Challenge:
Pull out the part of the listing that begins at its first line and ends with the line containing "The height and", reproducing those lines word for word without the pictures.

.....

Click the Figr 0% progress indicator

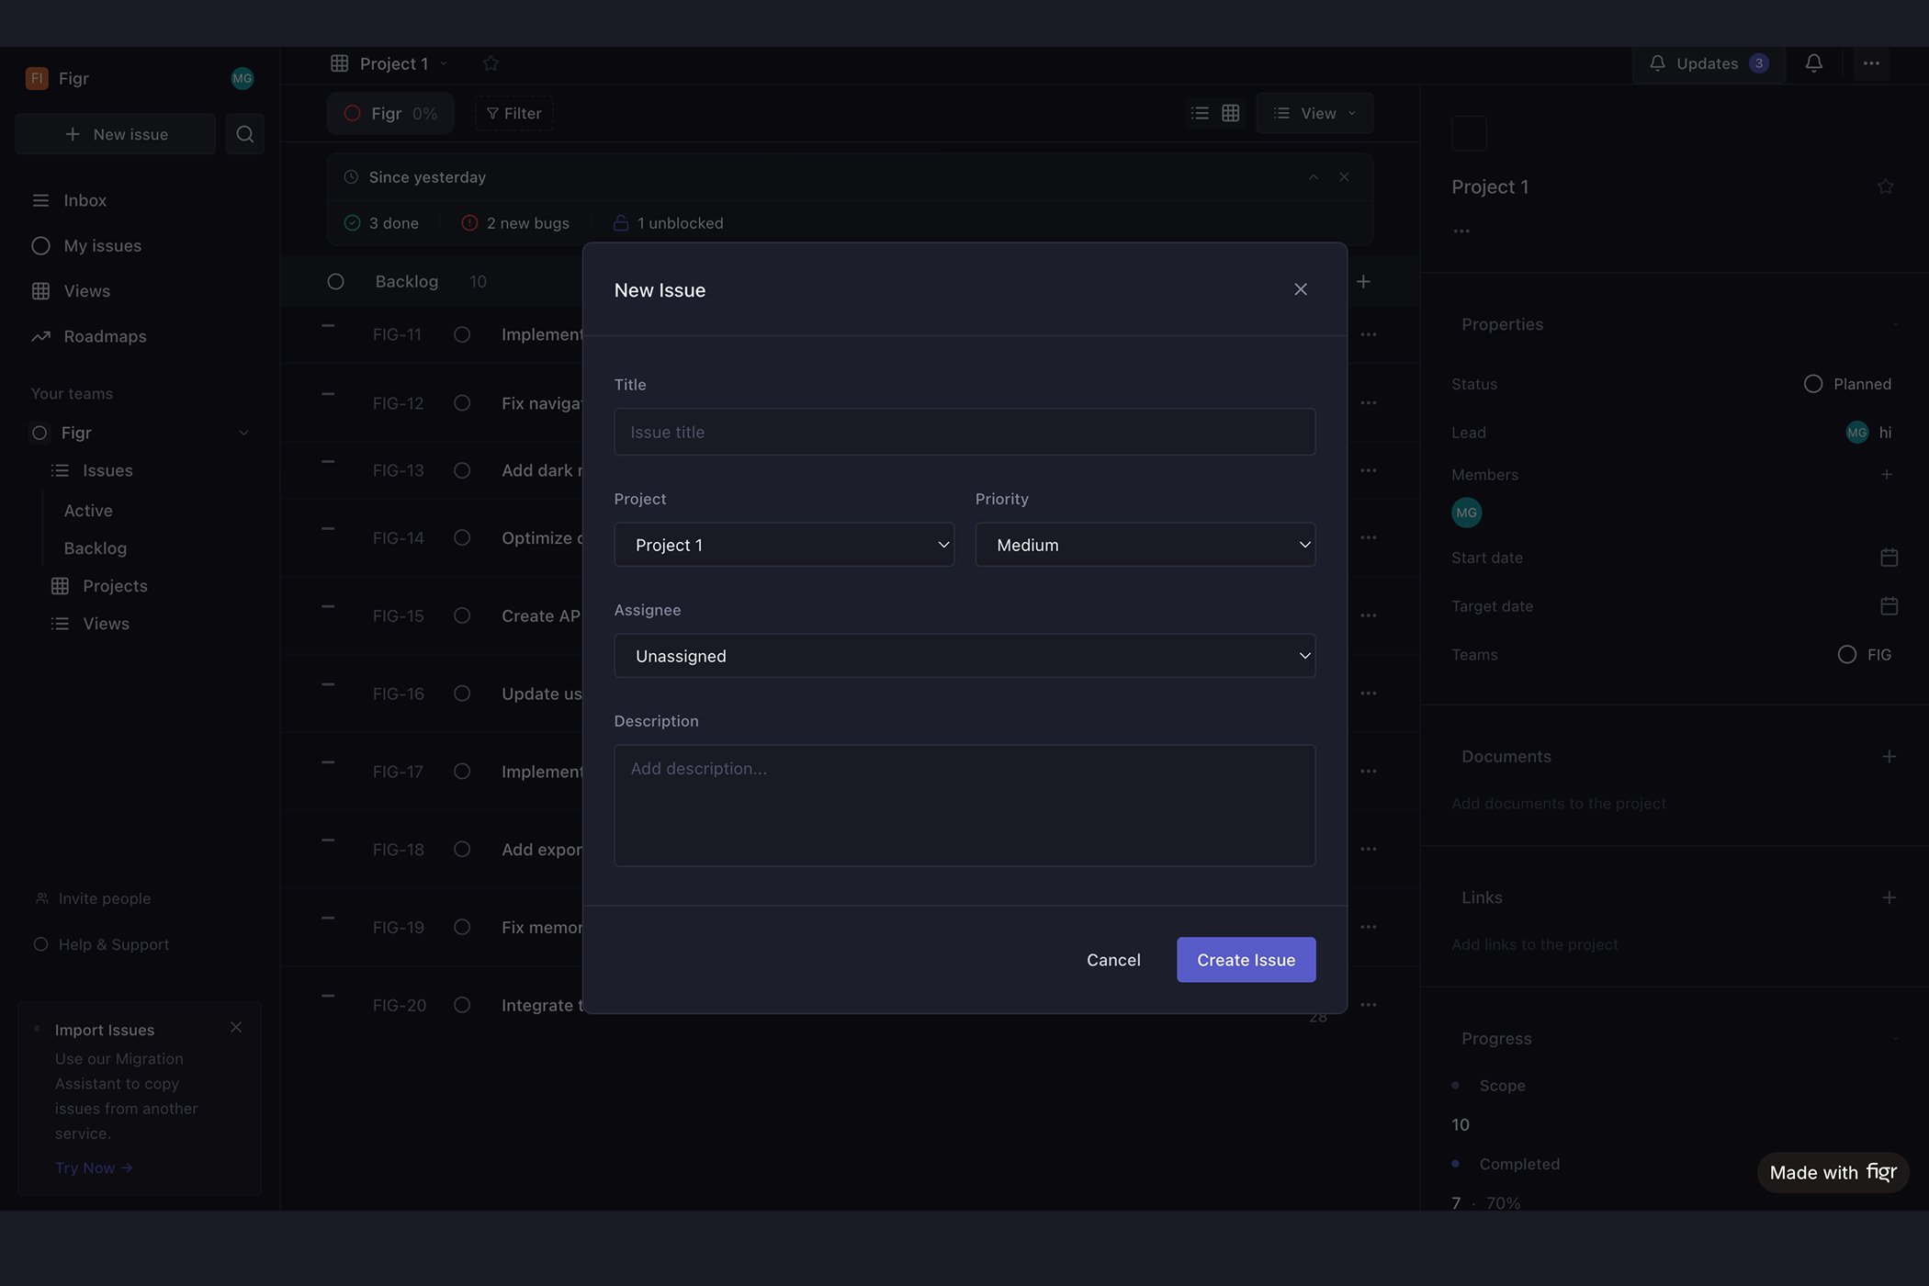(x=390, y=113)
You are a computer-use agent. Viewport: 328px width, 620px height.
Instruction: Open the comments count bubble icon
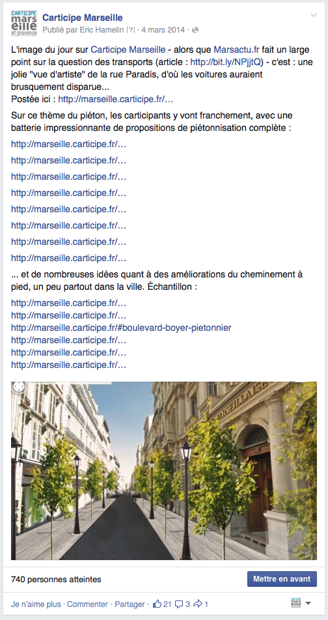click(179, 604)
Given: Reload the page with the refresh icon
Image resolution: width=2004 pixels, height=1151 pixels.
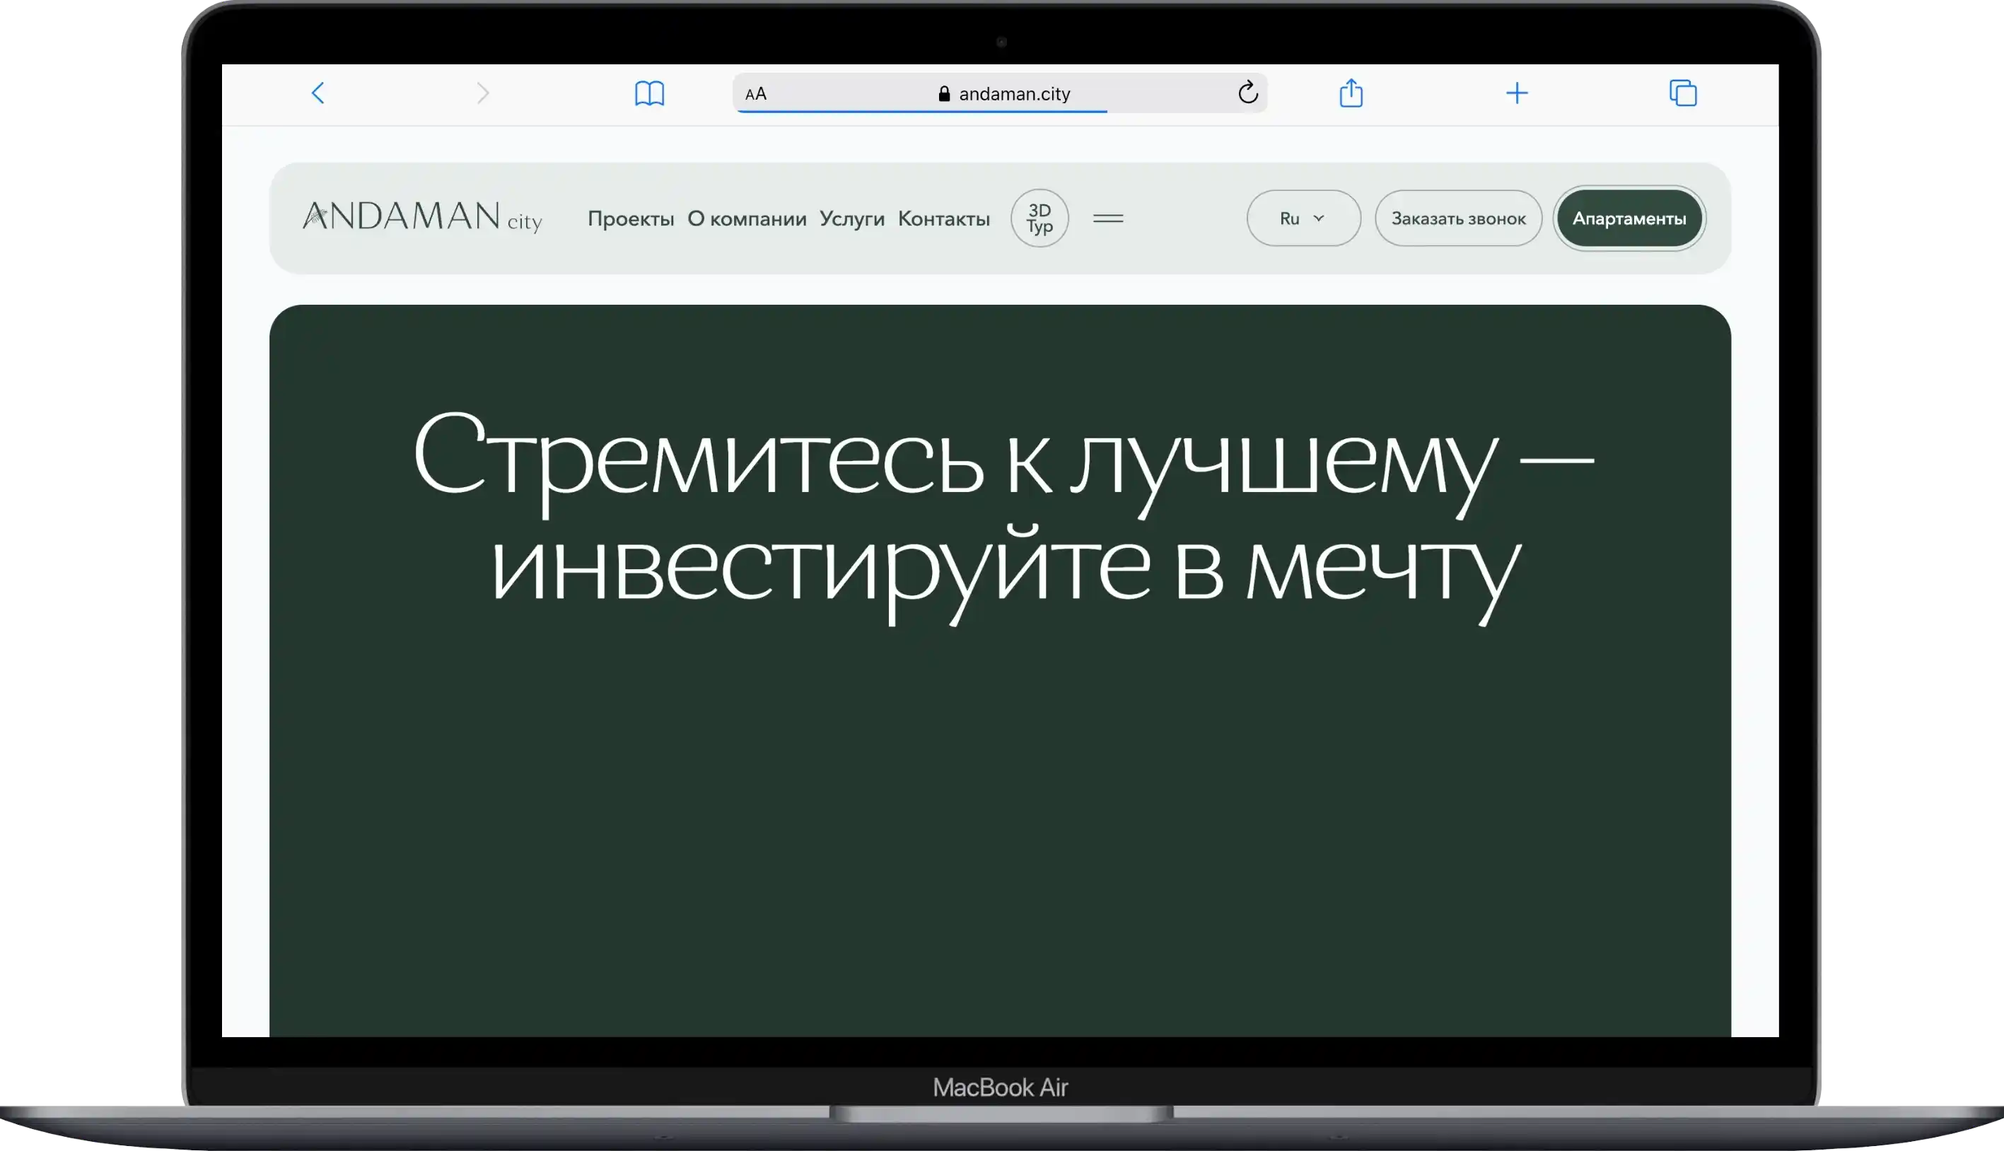Looking at the screenshot, I should tap(1247, 92).
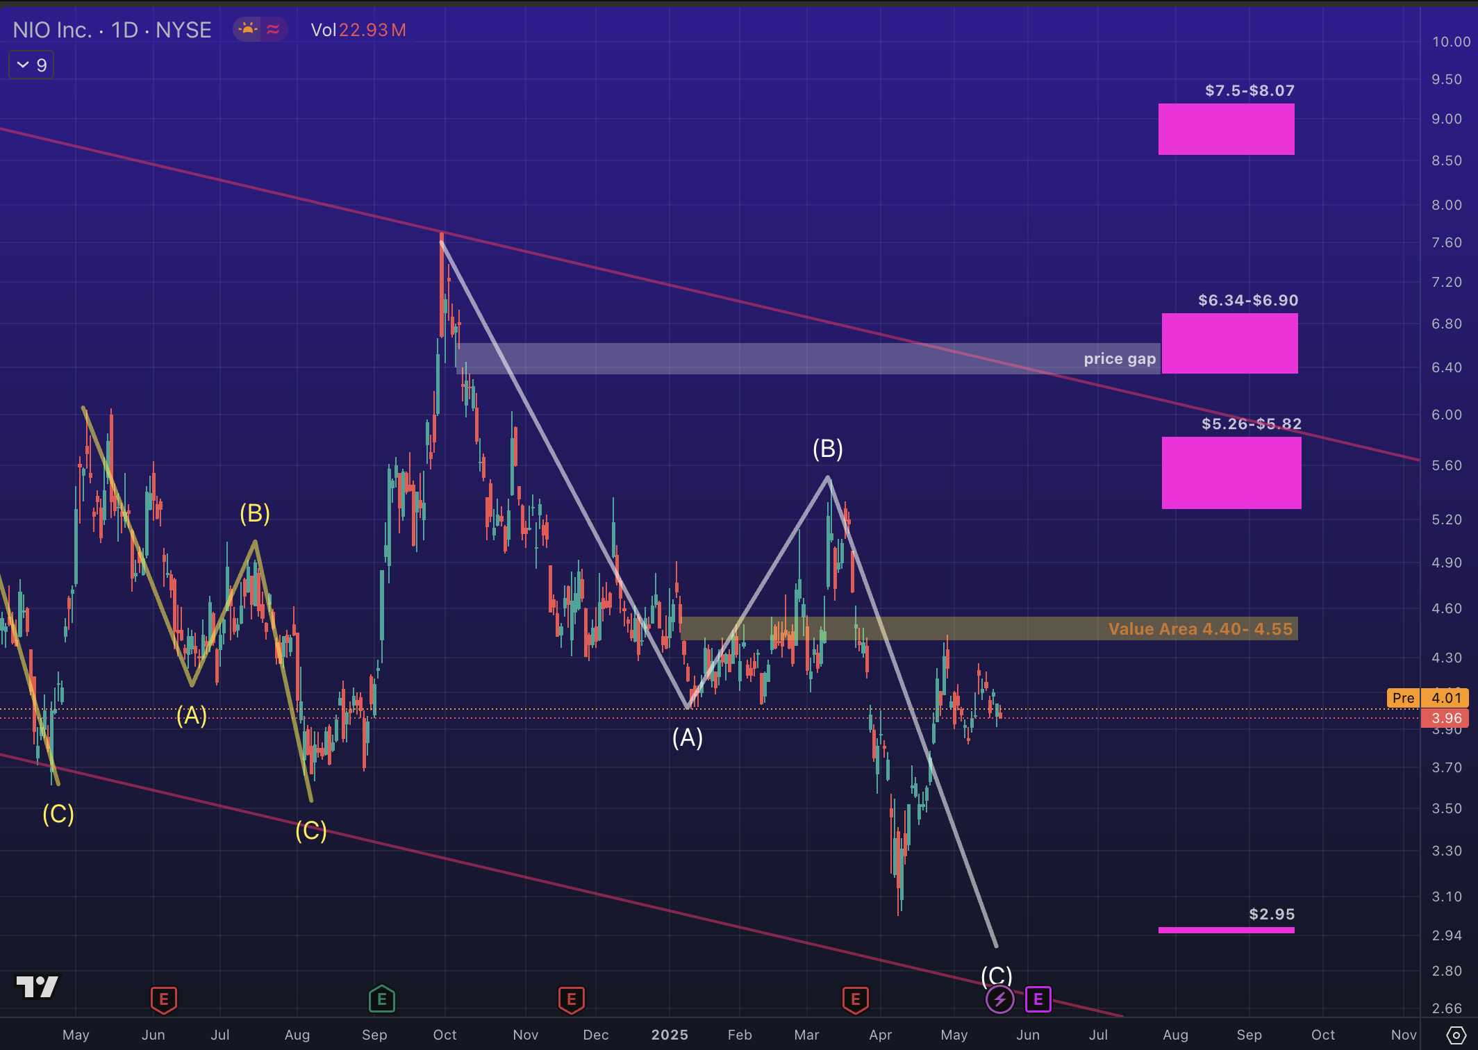Click the pre-market sun status icon

(247, 29)
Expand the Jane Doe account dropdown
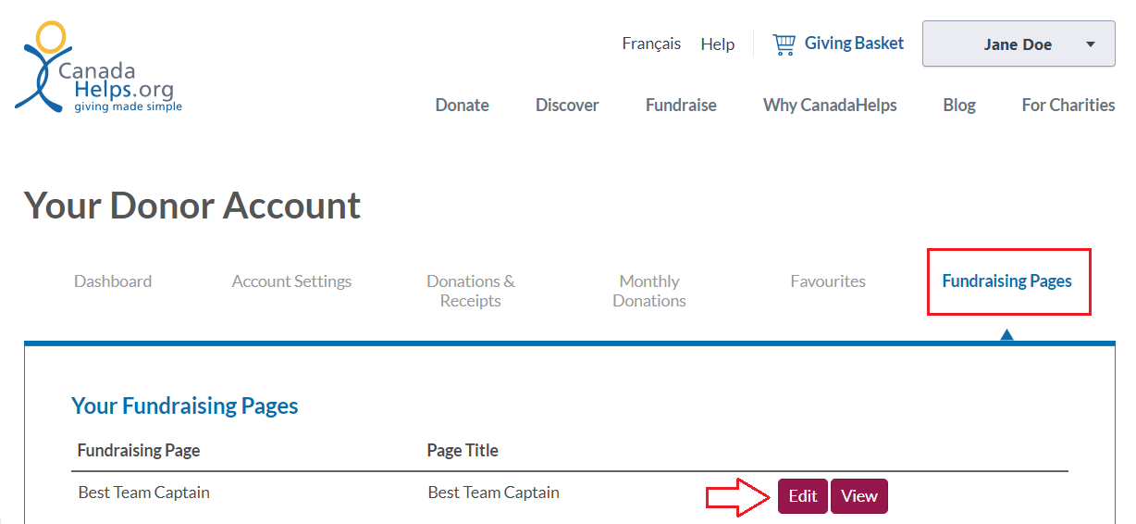The height and width of the screenshot is (524, 1136). (x=1019, y=44)
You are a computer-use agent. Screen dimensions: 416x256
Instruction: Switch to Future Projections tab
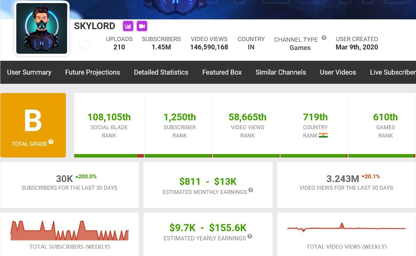click(x=93, y=72)
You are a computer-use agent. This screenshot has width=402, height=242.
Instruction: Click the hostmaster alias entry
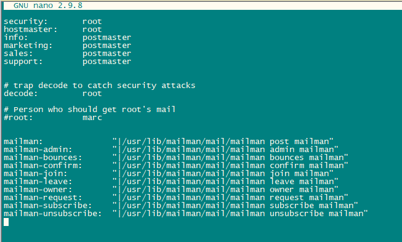(52, 29)
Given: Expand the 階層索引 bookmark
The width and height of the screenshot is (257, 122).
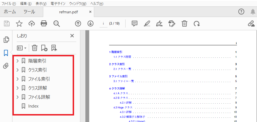Looking at the screenshot, I should [18, 61].
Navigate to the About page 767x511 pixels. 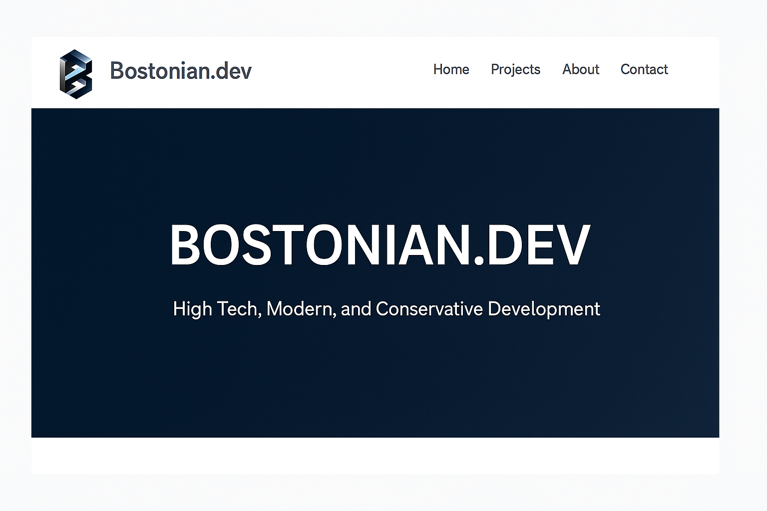580,69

.....

Response to the exercise:
Click the Figr 0% progress indicator

(x=390, y=113)
You are a computer-use agent. Viewport: 328px width, 620px height.
Instruction: Open the comments count bubble icon
click(179, 604)
Given: Reload the page with the refresh icon
Image resolution: width=2004 pixels, height=1151 pixels.
Looking at the screenshot, I should tap(1247, 92).
Click the pre-market sun status icon

(247, 29)
Expand the Jane Doe account dropdown
The height and width of the screenshot is (524, 1136). (x=1019, y=44)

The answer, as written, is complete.